The Catalytic Converter Market
The catalytic converter market was worth USD 42.4 billion in 2018 and is expected to grow at an annual rate of 8.10 percent to USD 73.1 billion by 2025. During the forecast period, the catalytic converter market is expected to be led by the United States, Europe, and Asia. Rising passenger car demand and tighter emission standards, particularly in Europe and North America, will boost catalytic converter demand even more.
The catalytic converter market is not solely just the 3-way catalytic converters found in standard gasoline passenger vehicles. There are multiple types of converters that are used for other types of vehicles as well such as Four-way catalytic converter (FWCC) and Diesel oxidation catalyst (DOC) Selective catalytic reduction (SCR) and Lean NOx trap (LNT).
Catalytic Converter Production
When considering the future of catalytic converters, this is crucial to keep in mind. With the increased production of electric vehicles, many people wonder if catalytic converters will become obsolete. Catalytic converter production, for the time being, appears to be unstoppable. Currently on the road, millions of gasoline-powered vehicles, as well as industrial vehicles used for shipping and other heavy-duty utilities, have a long life ahead of them. Replacing these vital vehicles is incredibly expensive, and for most businesses that rely on gasoline-powered vehicles, spending tens of thousands of dollars more for an electric vehicle is not a viable option.

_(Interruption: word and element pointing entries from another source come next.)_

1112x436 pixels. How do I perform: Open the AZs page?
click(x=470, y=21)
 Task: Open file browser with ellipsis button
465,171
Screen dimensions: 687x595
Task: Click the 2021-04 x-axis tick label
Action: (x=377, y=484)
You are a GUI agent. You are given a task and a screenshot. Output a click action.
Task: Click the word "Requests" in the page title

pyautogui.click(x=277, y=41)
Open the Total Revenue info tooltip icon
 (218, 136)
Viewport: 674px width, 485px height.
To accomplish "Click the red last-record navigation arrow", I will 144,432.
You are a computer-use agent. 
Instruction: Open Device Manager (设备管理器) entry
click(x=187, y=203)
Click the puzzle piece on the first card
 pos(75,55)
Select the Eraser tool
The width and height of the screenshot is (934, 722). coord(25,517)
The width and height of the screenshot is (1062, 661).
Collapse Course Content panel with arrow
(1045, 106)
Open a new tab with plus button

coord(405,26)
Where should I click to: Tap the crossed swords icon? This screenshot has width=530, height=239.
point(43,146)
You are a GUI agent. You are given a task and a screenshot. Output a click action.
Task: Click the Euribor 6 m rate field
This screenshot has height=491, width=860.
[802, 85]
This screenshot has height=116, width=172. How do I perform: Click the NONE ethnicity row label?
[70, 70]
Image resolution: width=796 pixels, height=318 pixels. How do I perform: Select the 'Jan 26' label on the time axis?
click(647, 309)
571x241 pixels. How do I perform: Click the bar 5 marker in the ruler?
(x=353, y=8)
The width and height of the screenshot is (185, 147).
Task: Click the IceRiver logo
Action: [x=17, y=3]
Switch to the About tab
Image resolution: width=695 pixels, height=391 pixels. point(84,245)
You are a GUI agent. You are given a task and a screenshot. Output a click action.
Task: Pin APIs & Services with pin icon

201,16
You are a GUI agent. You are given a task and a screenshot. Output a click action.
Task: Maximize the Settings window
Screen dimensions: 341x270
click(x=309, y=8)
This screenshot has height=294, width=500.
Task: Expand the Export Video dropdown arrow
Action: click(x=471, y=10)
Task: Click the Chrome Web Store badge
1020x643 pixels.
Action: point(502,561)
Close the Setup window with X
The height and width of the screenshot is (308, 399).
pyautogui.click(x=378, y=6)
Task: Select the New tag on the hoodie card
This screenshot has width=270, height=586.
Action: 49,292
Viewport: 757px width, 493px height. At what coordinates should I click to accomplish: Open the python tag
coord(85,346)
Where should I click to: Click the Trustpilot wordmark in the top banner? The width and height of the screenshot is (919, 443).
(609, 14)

Electric Vehicles Are Not for Everyone
Electric vehicle range and charging station availability are also major concerns for the average consumer, in addition to price disparities. The limited range and lack of charging stations make electric vehicles far less appealing. The transition to electric vehicles will be slow if consumers are unable to accept and embrace them. They would have to rely on gasoline-powered vehicles in densely populated cities where most residents live in apartments and would not have access to a charging station, or in cold regions where freezing temperatures can last for weeks or months.
The public may not be interested in switching to electric vehicles until manufacturers can significantly increase vehicle range, lower charging times, and charging station availability, regardless of government tax breaks.
Catalytic converters are here to stay for many years to come. With governments mandating stricter emissions standards, producing cleaner-burning gasoline vehicles or a greater amount of hybrids is the apparent efficient solution. Catalytic converters seem to have a long path in both of these circumstances.